= Passage given =
· · · · ·
Here's a (somewhat) interesting idea. How about we start an album about our hometown, (or adopted home town, whatever you identify yourself with), railway station pictures with a brief description, story or just the picture. The place you saw the trains and all the comings and goings in your earlier years. I will start.
Simcoe
The Wabash and the Pere Marquette came through with trackage rights along with of course the Canadian National. I recall steam on all three. Later it was the Norfolk and Western and the Chesapeake and Ohio. Everything you see here is gone, the magnificient station, all the tracks, the whole line abandoned and tore up. The Last train I ever saw through here was on a snowy day just after New Years Day ( visiting family). It was a Norfolk and Western train with GP7 or 9's up front and a bay window caboose on the tail end. 1980-81. The station did not change in appearance one bit over the years. Pictures of the Simcoe station are quite hard to find, this being a depiction way back before my time when it was the Grand Trunk but already theWabash and Pere Marquette were coming through. Little known fact was the Wabash ran a passenger train solely contained within Canada along this line. Up to the early 60's you could book a sleeper to just about anywhere in North America from here, using connections of course. Now there is nothing. Today you need to take a hellish drive on a jam packed 401/ QEW to Pearson International way off in Toronto, endure humiliating security, board a stinky airplane and hope you do not get the middle seat next to a guy wearing shorts and hairy legs. Thats progress.
· · · · ·
= Aim of the exercise =
Write out the part of the post about the Simcoe railway station between "Here's a (somewhat)" and "I will start.", inclusive, word for word. The data that comes next has nothing to do with this.

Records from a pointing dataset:
· · · · ·
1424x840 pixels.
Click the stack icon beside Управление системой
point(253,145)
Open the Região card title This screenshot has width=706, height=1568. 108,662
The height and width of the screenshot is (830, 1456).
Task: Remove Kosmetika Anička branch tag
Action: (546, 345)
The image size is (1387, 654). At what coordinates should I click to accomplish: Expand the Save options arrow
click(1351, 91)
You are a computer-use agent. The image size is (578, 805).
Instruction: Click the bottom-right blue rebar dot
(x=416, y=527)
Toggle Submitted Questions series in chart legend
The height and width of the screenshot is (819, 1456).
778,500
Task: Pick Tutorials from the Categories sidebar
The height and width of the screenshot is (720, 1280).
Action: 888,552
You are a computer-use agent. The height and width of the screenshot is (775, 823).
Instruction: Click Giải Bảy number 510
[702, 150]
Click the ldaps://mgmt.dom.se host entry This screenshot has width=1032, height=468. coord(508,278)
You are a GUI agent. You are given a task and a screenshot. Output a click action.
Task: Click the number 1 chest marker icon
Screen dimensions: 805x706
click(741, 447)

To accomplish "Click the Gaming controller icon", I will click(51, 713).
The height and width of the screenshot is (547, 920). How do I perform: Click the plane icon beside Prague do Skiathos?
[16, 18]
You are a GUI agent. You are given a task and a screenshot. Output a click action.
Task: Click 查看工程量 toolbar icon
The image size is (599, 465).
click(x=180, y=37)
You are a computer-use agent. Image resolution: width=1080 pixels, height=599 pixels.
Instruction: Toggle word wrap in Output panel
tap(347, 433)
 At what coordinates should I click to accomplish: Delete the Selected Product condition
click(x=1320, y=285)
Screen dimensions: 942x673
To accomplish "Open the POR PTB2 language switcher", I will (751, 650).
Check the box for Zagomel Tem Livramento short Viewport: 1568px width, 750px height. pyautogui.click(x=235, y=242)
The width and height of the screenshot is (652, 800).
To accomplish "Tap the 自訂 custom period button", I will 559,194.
· · · · ·
= Answer =
Here's a (somewhat) interesting idea. How about we start an album about our hometown, (or adopted home town, whatever you identify yourself with), railway station pictures with a brief description, story or just the picture. The place you saw the trains and all the comings and goings in your earlier years. I will start.